According to the IRS, approximately ten million Americans pay some sort of tax penalty every year. But while you may still owe money, there may be available options.
What you will wish to do is to find a way to pay back tax debt without incurring such penalties to begin with. To do so, it is important to take prompt action and not ignore your situation.
What actions can you take?
Regardless of your ability to pay, it is important that you do file your returns. The most you will accomplish by failing to pay your taxes is to incur monthly fees that will make your circumstances worse.
Also remember that putting off filing your returns could mean you will eventually face criminal charges. The IRS wants you to at least acknowledge that you made income. Filing your returns will suggest to them that you are dealing with your circumstances.
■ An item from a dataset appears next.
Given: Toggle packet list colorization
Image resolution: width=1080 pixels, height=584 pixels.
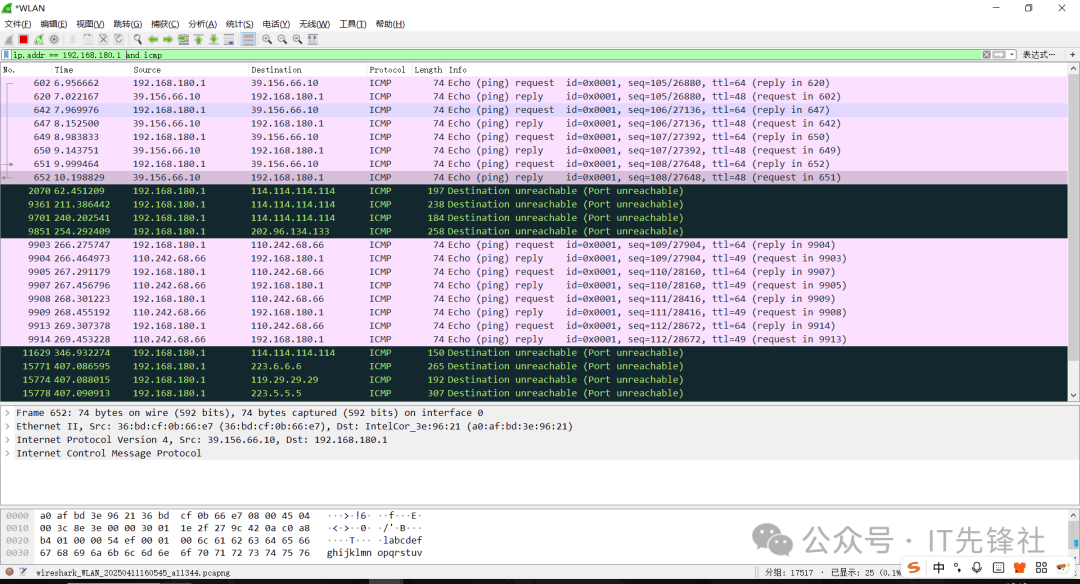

It is often possible to file for an extension. But even by filing for an extension, paying as much as you can of your estimated taxes could lessen the penalties and interest that you pay.
Consider the payment plan options that are available for you.
Payment options may be available for those unable to make their payments within 120 days. A payment plan may make your tax obligations more manageable.
Some possible options include: (1) Putting in place an installment agreement with the IRS; (2) demonstrate a need for a delay payment plan due to your inability to pay for basic necessities; or (3) attempt to settle your tax debt for less than owed through an offer in compromise.
One problem with an installment agreement is that penalties and interest may continue while you are making your payments. And if you delay payment, you will still owe the IRS money and that tax debt will not go away.
Instituting an offer in compromise allows for a certain amount of tax relief. However, it is not a given that you will qualify for such tax relief. The IRS will wish for you to prove that you face some sort of financial hardship by payment of the entire tax debt.
Having a knowledgeable tax attorney review your options with you before contacting the IRS can prove extremely useful. That way you can understand the ramifications of each particular option before committing to any particular one.